LEGAL OPINION
Question: Agak bingung, sebenarnya yang dimaksud dengan pekerja tetap, itu selalu dimaknai full time, atau masih boleh lagi untuk kerja juga di tempat lain semisal sebagai freelancer atau sebagainya?
Brief Answer: Memang mengherankan, ketika mendapati bahwa praktik peradilan masih mempersepsikan bahwa Pekerja Permanen / Tetap selalu dipersepsikan identik dengan full time employee—padahal kedua konsepsi tersebut tidaklah kongruen. Bisa saja disepakati, sang Pekerja Tetap bekerja mulai dari pagi hanya hingga tengah hari, setiap hari kerjanya. Maka, diluar itu, dirinya bisa dibenarkan dan dibolehkan untuk bekerja bagi pihak pemberi kerja lain selepas / lewat dari waktu tersebut. Contoh: petugas pengumpul sampah rumah tangga, yang hanya bekerja tetap mengumpulkan sampah warga setiap subuh atau pagi hari, dan sifatnya rutin sebagai pekerja tetap yang dipekerjakan oleh RT / RW masing-masing wilayah warga.

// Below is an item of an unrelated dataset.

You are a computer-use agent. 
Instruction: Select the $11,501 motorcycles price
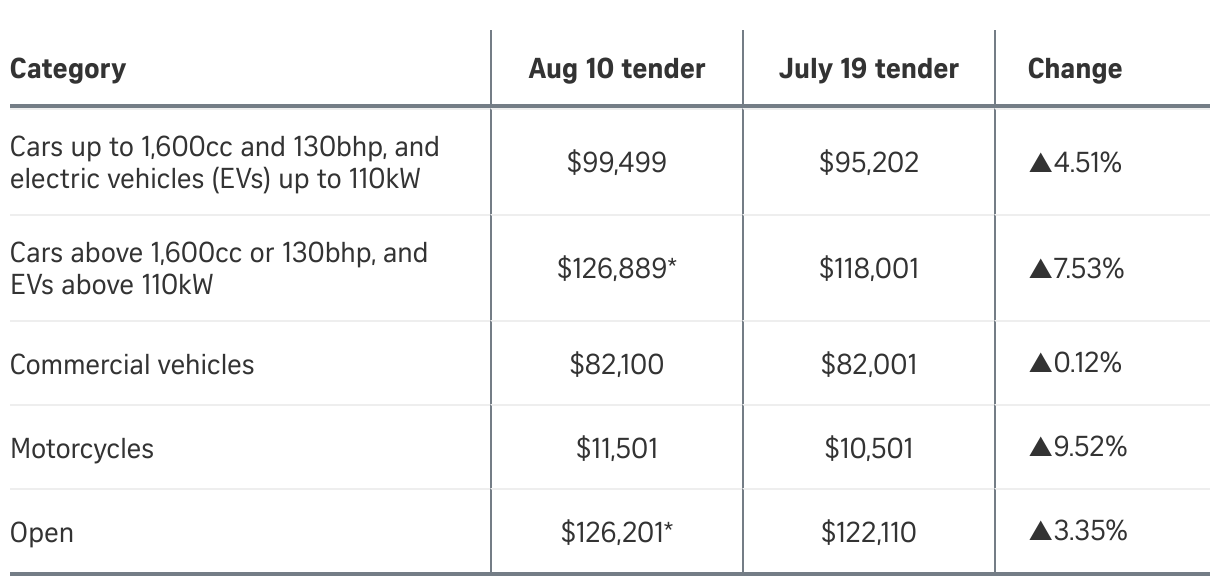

Etos kerja budaya hubungan industrial di Tanah Air memang masih mengedepankan asas “kuantitas” waktu yang diberikan Pekerjanya, bukan kualitas kerja, meski sang Pekerja mungkin saja dapat mengerjakan bobot tugas kerja yang sama dengan jumlah waktu yang lebih efisien. Namun, demi menghindari sengketa yang tidak perlu terjadi, mengingat masih orthodoksnya pola budaya hubungan kerja di Indonesia, maka ilustrasi kasus konkret pada pembagian pembahasan di bawah ini menjadi salah satu pertimbangan untuk kita perhitungkan.
PEMBAHASAN:
Sebagai cerminan yang cukup tragis dimana memiliki double job dimaknai sebagai “mengundurkan diri”, perlu SHIETRA & PARTNERS rujuk putusan Mahkamah Agung RI sengketa hubungan industrial register Nomor 203 K/Pdt.Sus-PHI/2016 tanggal 18 Mei 2016, perkara antara:
- LEONIDAS, sebagai Pemohon Kasasi dahulu Penggugat; melawan
- KANTOR HUKUM LONTOH & PARTNERS, selaku Termohon Kasasi dahulu Tergugat.
Penggugat diterima bekerja pada kantor Tergugat pada tanggal 1 Maret 2011, sebagai Lawyer Litigation (Pengacara Litigasi) dengan Jabatan Middle Associate. Setelah diterima sebagai karyawan tetap, maka tugas pokok Penggugat adalah sebagai Pengacara (Lawyer) Litigasi sebagaimana tertuang dalam Perjanjian Kerja tertanggal 7 Maret 2011, dimana Penggugat mengklaim telah menjalankan seluruh pekerjaan yang menjadi tanggung jawab Penggugat yang dibebankan, diminta atau diperintahkan oleh Tergugat.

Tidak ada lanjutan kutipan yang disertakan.